The problem can be modeled as a directed graph where each character is a node, and an edge from character a to character b exists if a comes before b in the alien alphabet. The ordering can be determined by performing a topological sort on this graph. The topological sort provides a linear ordering of the vertices such that for every directed edge u -> v, vertex u comes before vertex v in the ordering.

Here's the algorithm:

  1. Build the Graph: Iterate through the given list of words and compare adjacent words to determine the order of characters. If the first differing character in two adjacent words is a and b, then add an edge from a to b in the graph.
  2. Calculate In-degrees: Calculate the in-degree of each node (character), which is the number of incoming edges.
  3. Topological Sort: Use a queue to perform a topological sort. Add all nodes with an in-degree of 0 to the queue. While the queue is not empty, remove a node from the queue, add it to the result, and decrement the in-degree of all its neighbors. If any neighbor's in-degree becomes 0, add it to the queue.
  4. Cycle Detection: If the length of the result is not equal to the number of unique characters, then there is a cycle in the graph, and no valid ordering exists.

Edge Cases

  • Empty Input: If the input list of words is empty, return an empty string.
  • Single Word: If the input list contains only one word, the alien alphabet consists of the unique characters in that word, and their order doesn't matter, so return any permutation of those characters. Ordering them lexicographically is an acceptable solution.
  • Inconsistent Ordering: If the input words provide an inconsistent ordering (i.e., there is a cycle in the character dependencies), return an empty string.
  • Prefix Words: Handle the case where one word is a prefix of another. If a shorter word is a prefix of a longer word, the ordering is valid. If the longer word is a prefix of the shorter word, the ordering is invalid.

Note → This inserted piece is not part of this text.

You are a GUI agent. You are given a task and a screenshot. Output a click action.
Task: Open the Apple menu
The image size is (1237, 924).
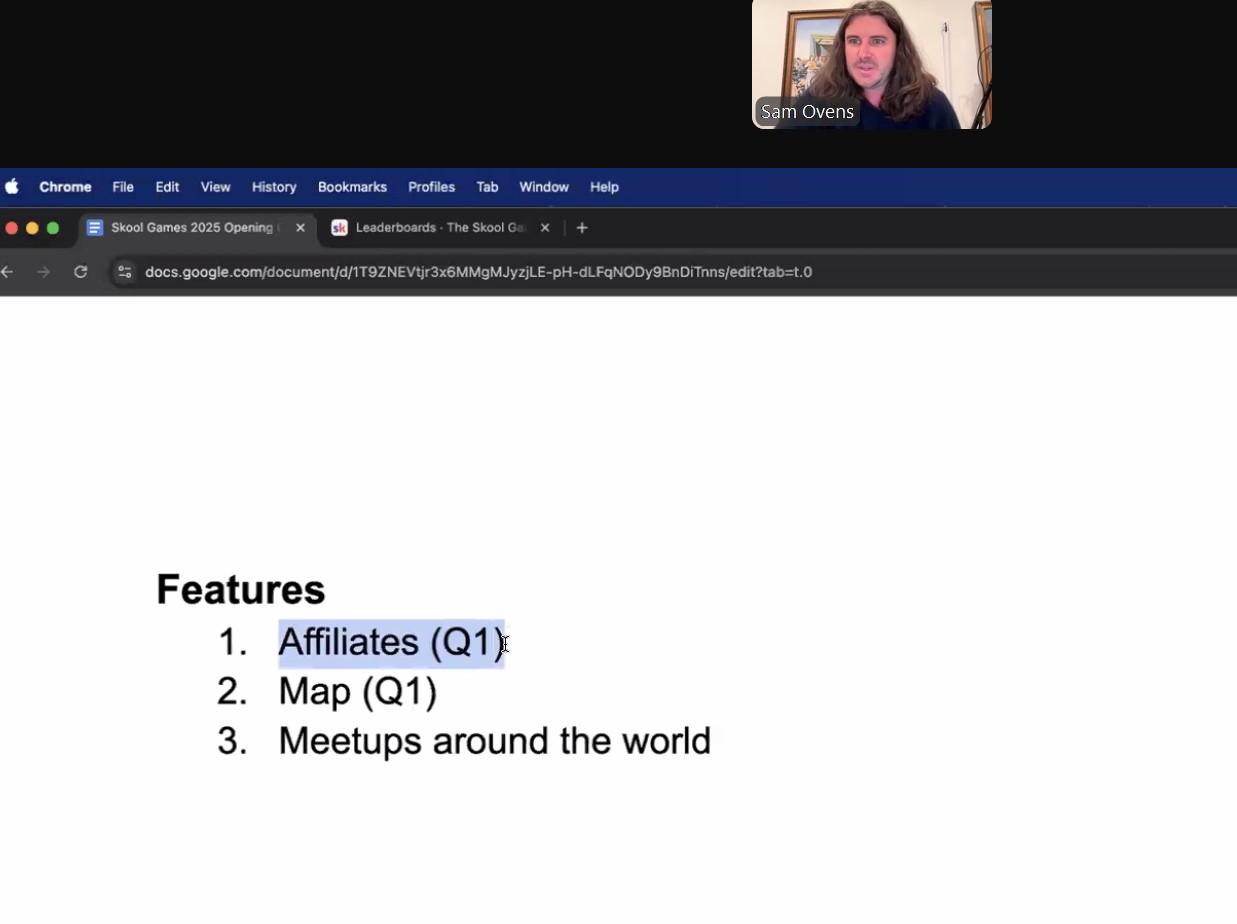point(12,187)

Code Implementation (Python)

from collections import defaultdict, deque

def alienOrder(words):
    graph = defaultdict(list)
    in_degree = {}
    unique_chars = set()

    # Initialize in_degree and unique characters
    for word in words:
        for char in word:
            in_degree[char] = 0
            unique_chars.add(char)

    # Build the graph and update in_degree
    for i in range(len(words) - 1):
        word1, word2 = words[i], words[i + 1]
        min_len = min(len(word1), len(word2))
        for j in range(min_len):
            if word1[j] != word2[j]:
                if word2[j] not in graph[word1[j]]:
                    graph[word1[j]].append(word2[j])
                    in_degree[word2[j]] += 1
                break # Important: Only the first diff matters
        else:
            # Check for invalid order (e.g., "abc", "ab")
            if len(word1) > len(word2):
                return ""

    # Topological Sort
    queue = deque([char for char in in_degree if in_degree[char] == 0])
    result = []

    while queue:
        char = queue.popleft()
        result.append(char)

        for neighbor in graph[char]:
            in_degree[neighbor] -= 1
            if in_degree[neighbor] == 0:
                queue.append(neighbor)

    # Cycle detection
    if len(result) != len(in_degree):
        return ""

    return "".join(result)

Time and Space Complexity

  • Time Complexity: O(V + E), where V is the number of unique characters (vertices) and E is the number of character ordering pairs (edges). Specifically, building the graph takes O(N * L) in the worst case where N is the number of words and L is the maximum length of word in words. Topological sort takes O(V+E). Thus O(NL + V + E). In most practical situations N*L > V and N*L > E so the complexity is considered O(NL).
  • Space Complexity: O(V + E), where V is the number of unique characters, and E is the number of edges, to store the graph and in-degree counts. Specifically, the hash map in_degree and the adjacency list graph will take O(V + E).